I numeri in parlamento, però, dicono che la fumata bianca tarderà ad arrivare. Le prime tre votazioni, infatti, richiedono il superamento dei due terzi dell’intero consesso, cioè 672 preferenze. Una soglia che, allo stato attuale, nessuno tra i cosiddetti “favoriti” può sperare di raggiungere al primo colpo.

I giochi cambiano sensibilmente, però, a partire dalla chiama numero quattro: di lì in avanti, infatti, per proclamare il nuovo Capo dello Stato sarà sufficiente la maggioranza assoluta dei votanti: cifre alla mano, il numero magico è quello di 504. Tanti, con tutta probabilità, saranno i voti necessari alla personalità che verrà insignita del compito di guidare la Repubblica italiana fino al 2020.

E veniamo ai rapporti di forza tra i partiti. Secondo i calcoli, la coalizione di centrosinistra Pd + Sinistra, Ecologia e Libertà nel solo Parlamento può fare affidamento su 468 esponenti, cioè 345 deputati e 123 senatori. A questi, vanno aggiunti poi i 27 delegati regionali che vengono stimati per lo schieramento di Bersani e Vendola: la somma alza l’asticella a 495, non abbastanza per esprimere un candidato vincente.

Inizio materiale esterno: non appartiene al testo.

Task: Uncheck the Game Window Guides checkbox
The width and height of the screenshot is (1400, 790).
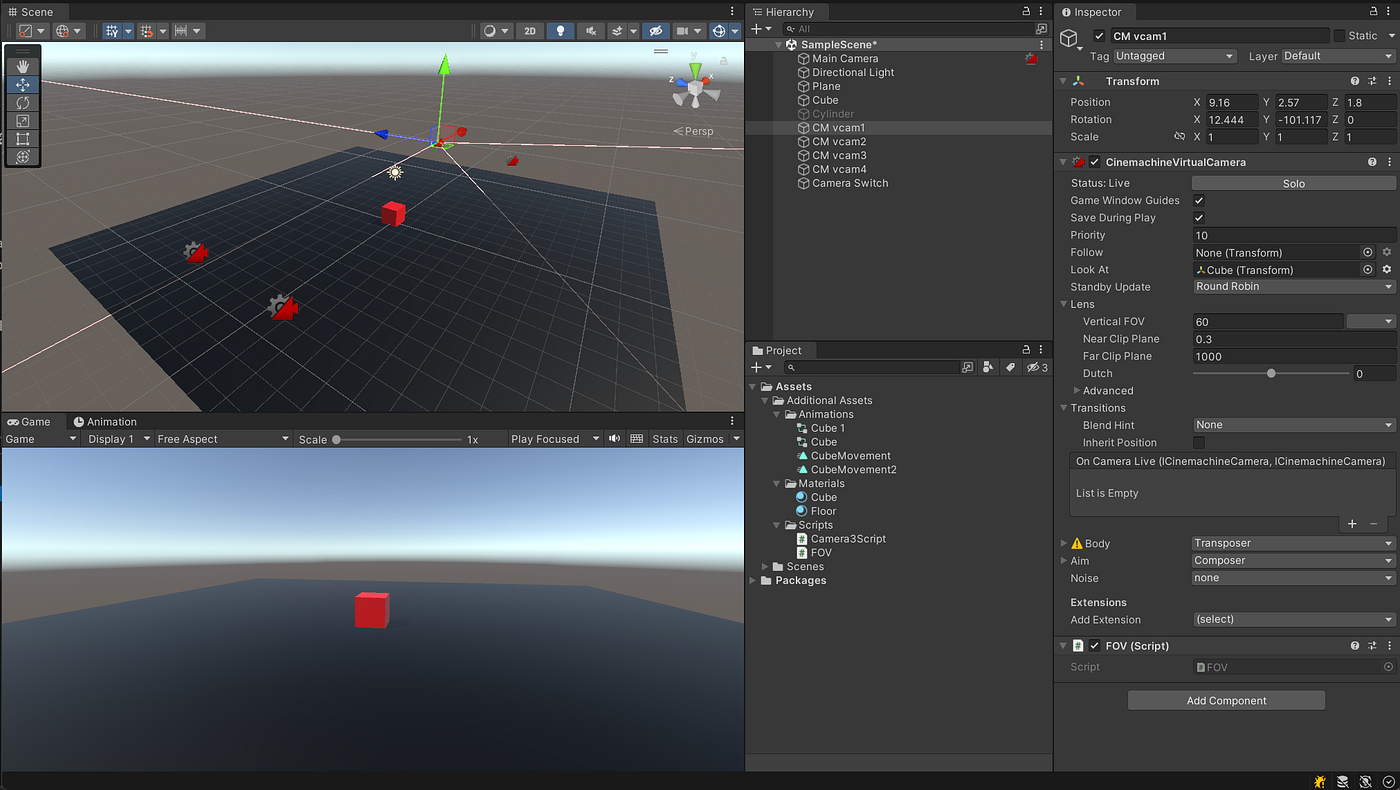Action: pyautogui.click(x=1199, y=201)
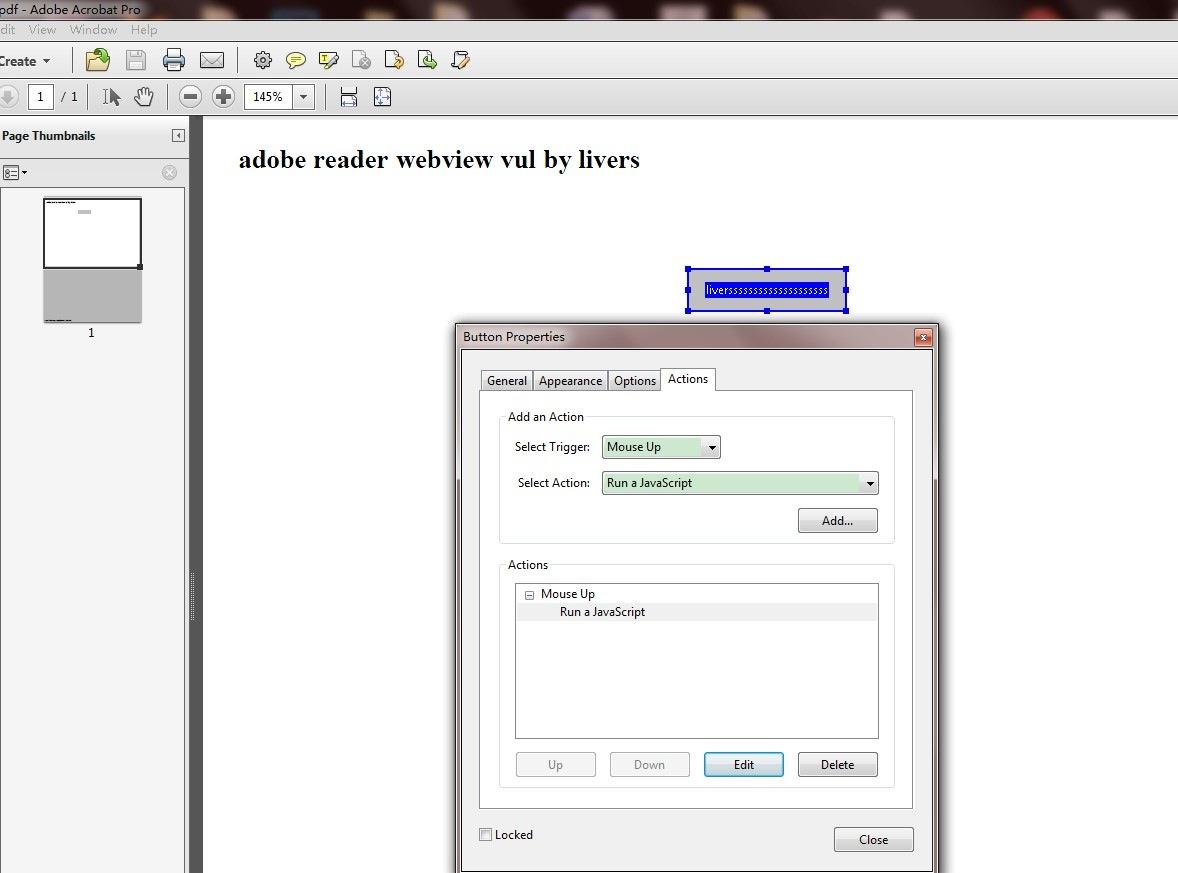This screenshot has height=873, width=1178.
Task: Select the Hand pan tool
Action: (144, 96)
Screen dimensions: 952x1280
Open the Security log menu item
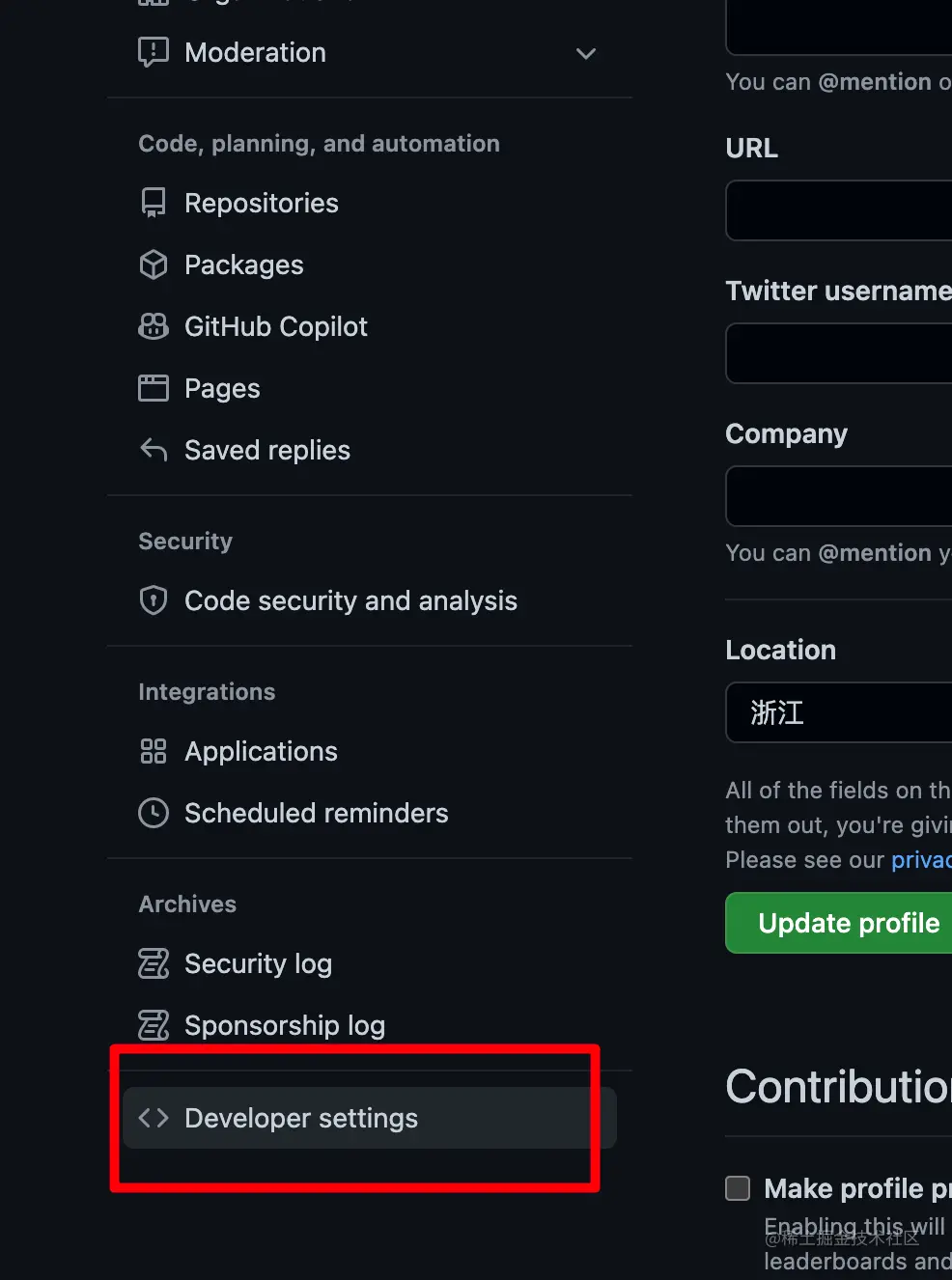pos(258,963)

Qui, arriverà, con tutta evidenza, un supporto da qualche forza esterna. I principali indiziati, sono Scelta civica, che può vantare 71 elettori sotto il proprio stemma, o il MoVimento 5 Stelle, in attesa di un bottino magro dalle Regioni (solo 2 delegati), ma con l’esercito di parlamentari seguito al boom elettorale (163 eletti). Insomma, un presidente espresso da montiani e centrosinistra, otterrebbe un totale di 566 voti, superiore a quanti, nel 2006, scelsero Giorgio Napolitano, che si fermò a quota 543. In maniera ancora più larga, poi, un candidato comune tra Pd, Sel e grillini riscuoterebbe un massimo di 659 preferenze, appena sotto il quorum dei due terzi.

Ipoteticamente, dunque, centrosinistra, Monti e Grillo avrebbero in pugno i voti necessari per eleggere un Capo dello Stato anche al primo scrutinio, ma le bizze degli ultimi giorni tra gli schieramenti lasciano supporre che un miracolo di questo genere non si realizzerà. Più facile che gli schieramenti finiscano per studiarsi nelle prime votazioni, magari con qualche candidato “spaventapasseri”, in grado di aprire la strada a qualche nome più condiviso nelle votazioni decisive.

Di fronte a questi rapporti di forza, la certezza granitica resta una sola: Berlusconi non ha in pugno i numeri per imporre un proprio candidato all’arco parlamentare, anche nell’eventualità che Scelta civica preferisca allearsi con il Cav rispetto al centrosinistra. Malgrado il chiasso che esponenti del centrodestra stanno facendo intorno alla corsa al Quirinale per lanciare qualcuno dei propri favoriti, insomma, Pdl e Lega si troveranno costretti a fare i conti con le posizioni degli avversari e a cercare una mediazione. Una tattica che a Berlusconi, come noto, non è mai piaciuta.